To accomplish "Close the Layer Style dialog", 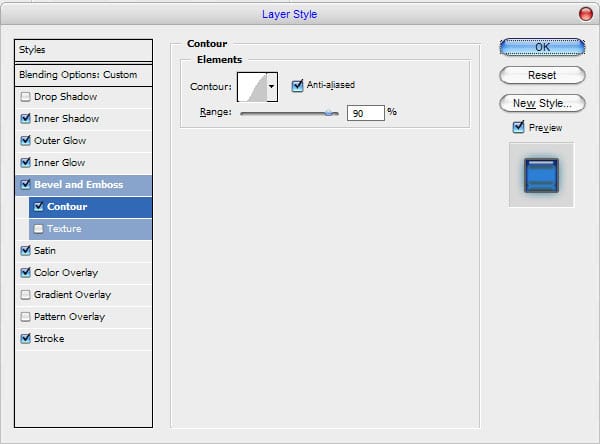I will [584, 14].
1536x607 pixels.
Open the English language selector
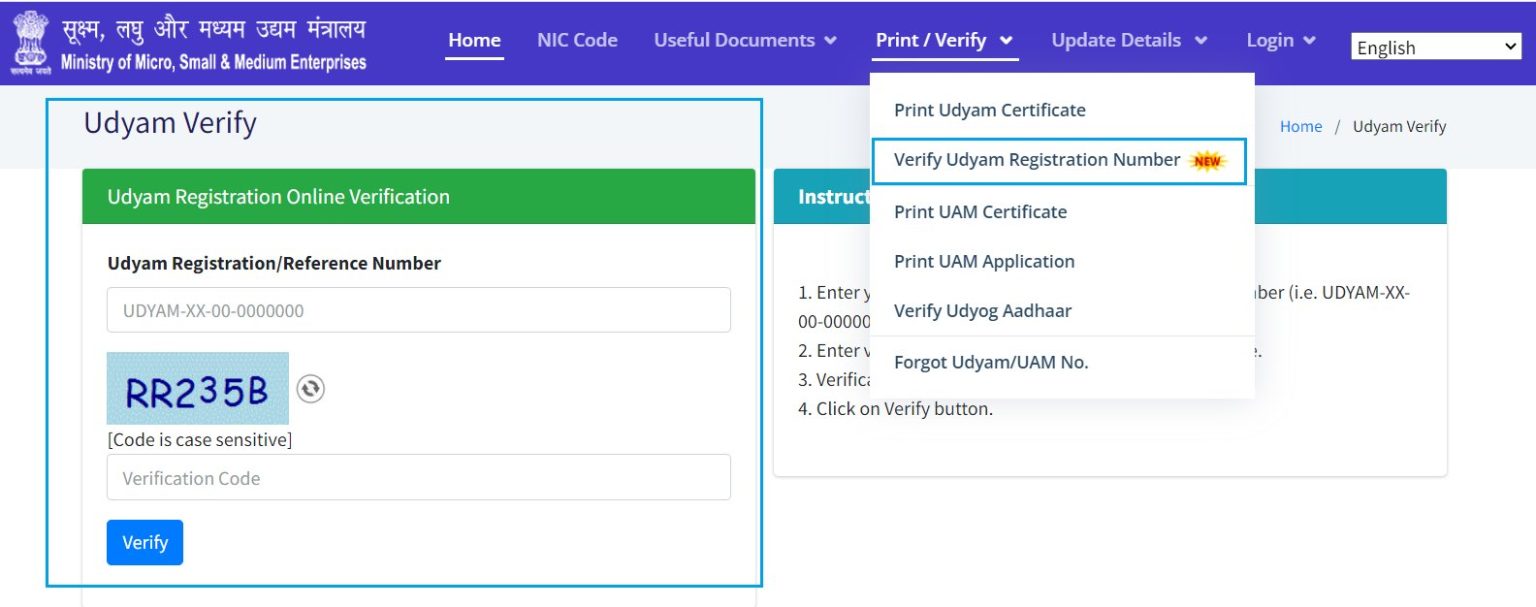(1435, 47)
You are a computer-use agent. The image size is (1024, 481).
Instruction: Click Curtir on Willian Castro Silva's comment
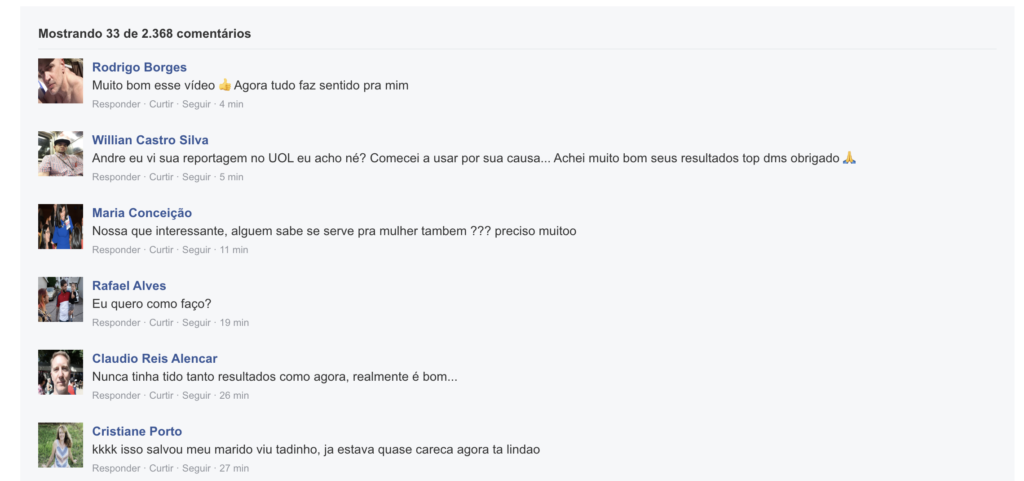[161, 177]
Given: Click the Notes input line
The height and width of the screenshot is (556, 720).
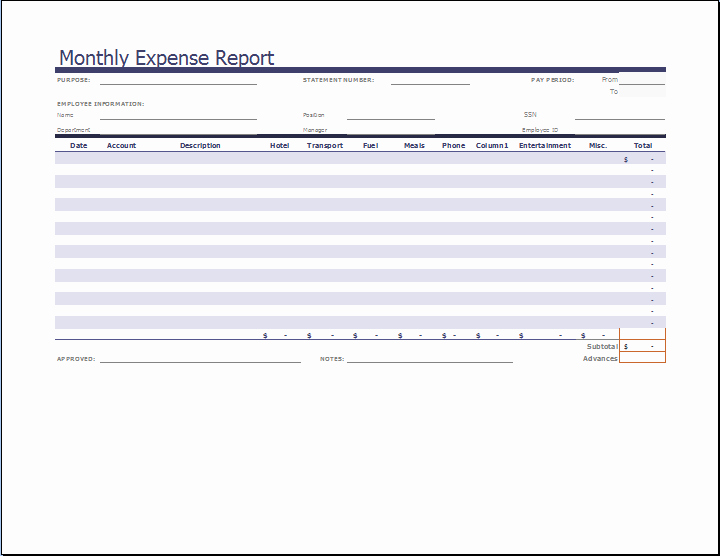Looking at the screenshot, I should (x=429, y=358).
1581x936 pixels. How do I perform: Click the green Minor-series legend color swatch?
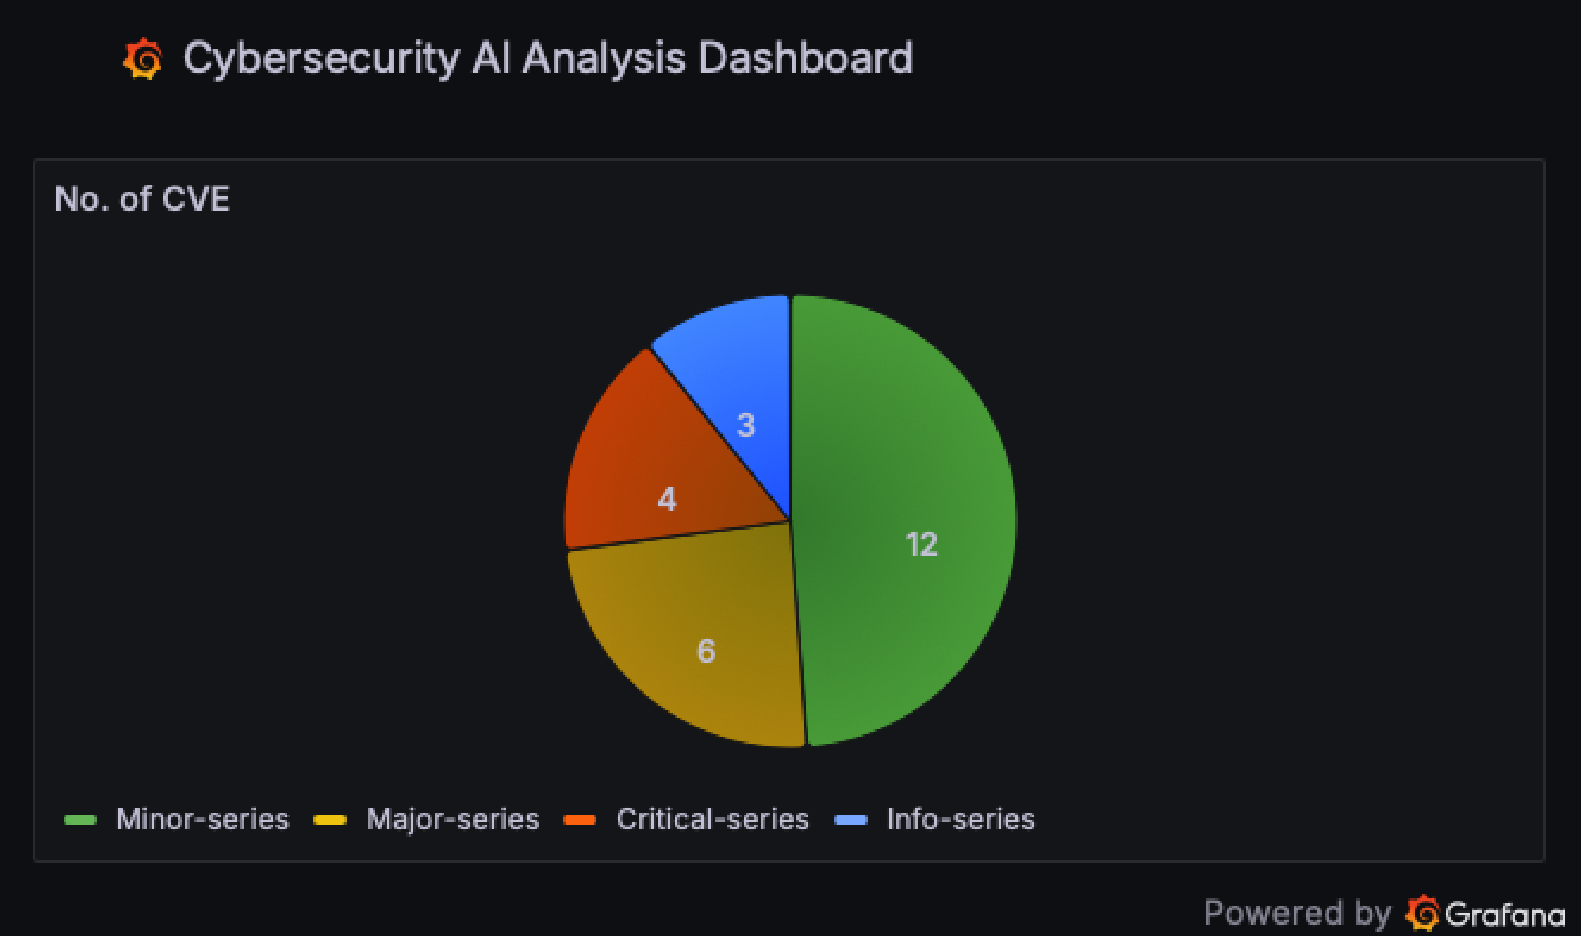(80, 820)
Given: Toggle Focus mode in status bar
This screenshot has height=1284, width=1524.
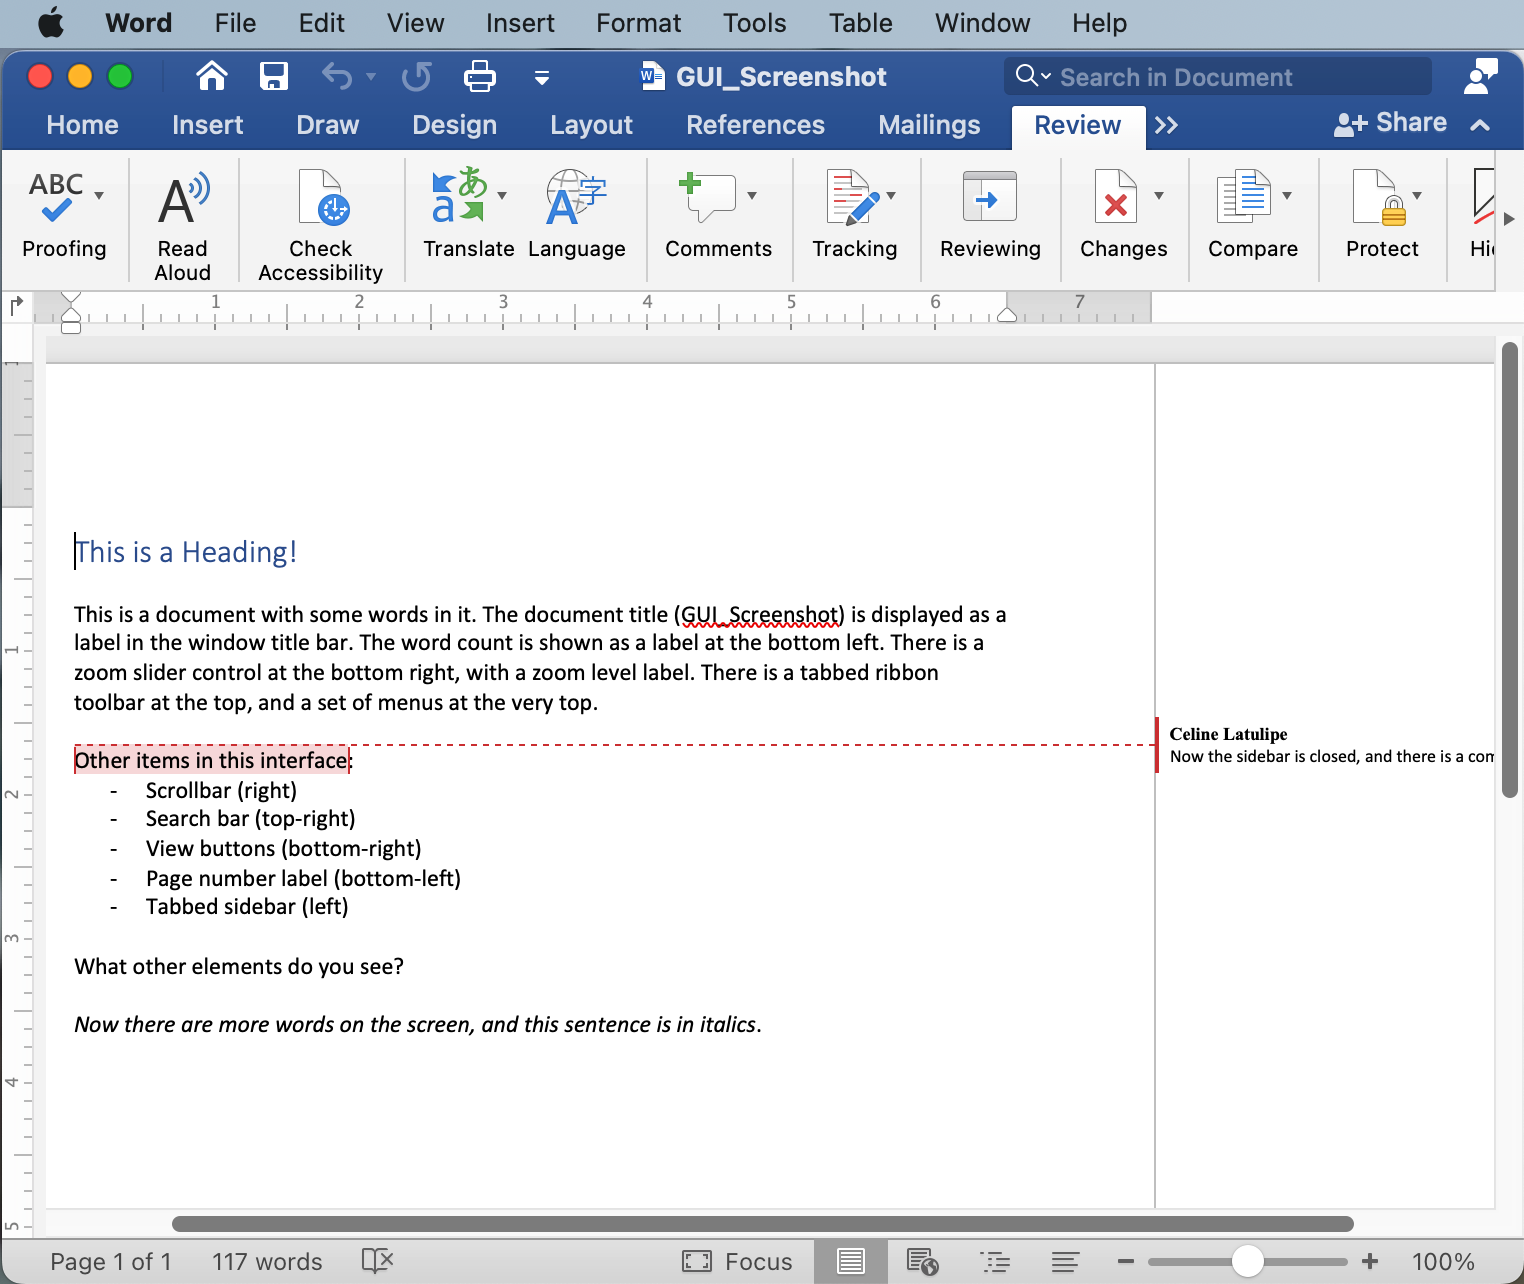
--
▸ **WHAT YOU NEED TO DO**: Across all the records above, find each line with "Given" in it and copy it.

▸ **EXERCISE RESPONSE**:
Given: Click the Notes input line
Given: Toggle Focus mode in status bar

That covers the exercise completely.